#### Assigned task:
Return all of the records below verbatim.

[Saved entries]
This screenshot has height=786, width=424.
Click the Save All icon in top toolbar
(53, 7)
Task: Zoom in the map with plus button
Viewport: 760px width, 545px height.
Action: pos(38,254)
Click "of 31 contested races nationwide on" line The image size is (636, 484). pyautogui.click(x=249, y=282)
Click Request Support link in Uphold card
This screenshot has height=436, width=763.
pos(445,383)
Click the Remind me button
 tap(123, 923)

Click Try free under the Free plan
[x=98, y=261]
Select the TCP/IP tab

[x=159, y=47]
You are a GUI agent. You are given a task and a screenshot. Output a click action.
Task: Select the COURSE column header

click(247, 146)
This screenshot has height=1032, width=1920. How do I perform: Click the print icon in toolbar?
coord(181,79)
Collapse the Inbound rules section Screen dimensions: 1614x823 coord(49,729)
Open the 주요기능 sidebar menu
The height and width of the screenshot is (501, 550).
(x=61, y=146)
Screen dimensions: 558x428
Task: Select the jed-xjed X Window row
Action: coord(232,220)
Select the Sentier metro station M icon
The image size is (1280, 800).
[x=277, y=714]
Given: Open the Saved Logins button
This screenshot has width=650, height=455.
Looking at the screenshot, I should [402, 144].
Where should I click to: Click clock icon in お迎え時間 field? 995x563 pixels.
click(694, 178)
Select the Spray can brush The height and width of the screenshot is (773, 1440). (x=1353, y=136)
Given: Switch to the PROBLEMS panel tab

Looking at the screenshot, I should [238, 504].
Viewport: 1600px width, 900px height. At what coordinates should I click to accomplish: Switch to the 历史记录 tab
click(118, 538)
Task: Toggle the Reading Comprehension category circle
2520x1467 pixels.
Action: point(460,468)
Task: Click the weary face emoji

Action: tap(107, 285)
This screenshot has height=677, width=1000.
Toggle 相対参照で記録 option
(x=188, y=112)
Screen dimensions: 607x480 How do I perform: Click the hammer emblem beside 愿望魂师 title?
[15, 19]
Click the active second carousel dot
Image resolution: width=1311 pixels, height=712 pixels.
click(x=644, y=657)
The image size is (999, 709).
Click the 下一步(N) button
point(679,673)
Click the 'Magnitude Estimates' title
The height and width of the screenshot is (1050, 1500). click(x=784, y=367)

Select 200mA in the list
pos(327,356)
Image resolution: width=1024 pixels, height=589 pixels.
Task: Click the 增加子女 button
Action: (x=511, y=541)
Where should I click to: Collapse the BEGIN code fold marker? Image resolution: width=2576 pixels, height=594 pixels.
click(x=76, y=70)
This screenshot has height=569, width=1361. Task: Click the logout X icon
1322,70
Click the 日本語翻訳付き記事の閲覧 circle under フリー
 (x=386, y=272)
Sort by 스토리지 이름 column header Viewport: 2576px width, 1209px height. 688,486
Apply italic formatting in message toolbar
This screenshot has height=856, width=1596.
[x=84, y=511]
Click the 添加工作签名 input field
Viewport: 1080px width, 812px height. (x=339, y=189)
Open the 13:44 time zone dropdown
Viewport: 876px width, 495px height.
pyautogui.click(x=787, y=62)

#### Answer for the task:
This screenshot has height=786, width=424.
Click the Save All icon in top toolbar
(53, 7)
Task: Zoom in the map with plus button
Viewport: 760px width, 545px height.
Action: pos(38,254)
Click "of 31 contested races nationwide on" line The image size is (636, 484). pyautogui.click(x=249, y=282)
Click Request Support link in Uphold card
This screenshot has height=436, width=763.
pos(445,383)
Click the Remind me button
 tap(123, 923)

Click Try free under the Free plan
[x=98, y=261]
Select the TCP/IP tab

[x=159, y=47]
You are a GUI agent. You are given a task and a screenshot. Output a click action.
Task: Select the COURSE column header

click(247, 146)
This screenshot has height=1032, width=1920. How do I perform: Click the print icon in toolbar?
coord(181,79)
Collapse the Inbound rules section Screen dimensions: 1614x823 coord(49,729)
Open the 주요기능 sidebar menu
The height and width of the screenshot is (501, 550).
(x=61, y=146)
Screen dimensions: 558x428
Task: Select the jed-xjed X Window row
Action: coord(232,220)
Select the Sentier metro station M icon
The image size is (1280, 800).
[x=277, y=714]
Given: Open the Saved Logins button
This screenshot has width=650, height=455.
Looking at the screenshot, I should [402, 144].
Where should I click to: Click clock icon in お迎え時間 field? 995x563 pixels.
click(694, 178)
Select the Spray can brush The height and width of the screenshot is (773, 1440). (x=1353, y=136)
Given: Switch to the PROBLEMS panel tab

Looking at the screenshot, I should [238, 504].
Viewport: 1600px width, 900px height. At what coordinates should I click to accomplish: Switch to the 历史记录 tab
click(118, 538)
Task: Toggle the Reading Comprehension category circle
2520x1467 pixels.
Action: point(460,468)
Task: Click the weary face emoji

Action: tap(107, 285)
This screenshot has height=677, width=1000.
Toggle 相対参照で記録 option
(x=188, y=112)
Screen dimensions: 607x480 How do I perform: Click the hammer emblem beside 愿望魂师 title?
[15, 19]
Click the active second carousel dot
Image resolution: width=1311 pixels, height=712 pixels.
click(x=644, y=657)
The image size is (999, 709).
Click the 下一步(N) button
point(679,673)
Click the 'Magnitude Estimates' title
The height and width of the screenshot is (1050, 1500). click(x=784, y=367)

Select 200mA in the list
pos(327,356)
Image resolution: width=1024 pixels, height=589 pixels.
Task: Click the 增加子女 button
Action: (x=511, y=541)
Where should I click to: Collapse the BEGIN code fold marker? Image resolution: width=2576 pixels, height=594 pixels.
click(x=76, y=70)
This screenshot has height=569, width=1361. Task: Click the logout X icon
1322,70
Click the 日本語翻訳付き記事の閲覧 circle under フリー
 (x=386, y=272)
Sort by 스토리지 이름 column header Viewport: 2576px width, 1209px height. 688,486
Apply italic formatting in message toolbar
This screenshot has height=856, width=1596.
[x=84, y=511]
Click the 添加工作签名 input field
Viewport: 1080px width, 812px height. (x=339, y=189)
Open the 13:44 time zone dropdown
Viewport: 876px width, 495px height.
pyautogui.click(x=787, y=62)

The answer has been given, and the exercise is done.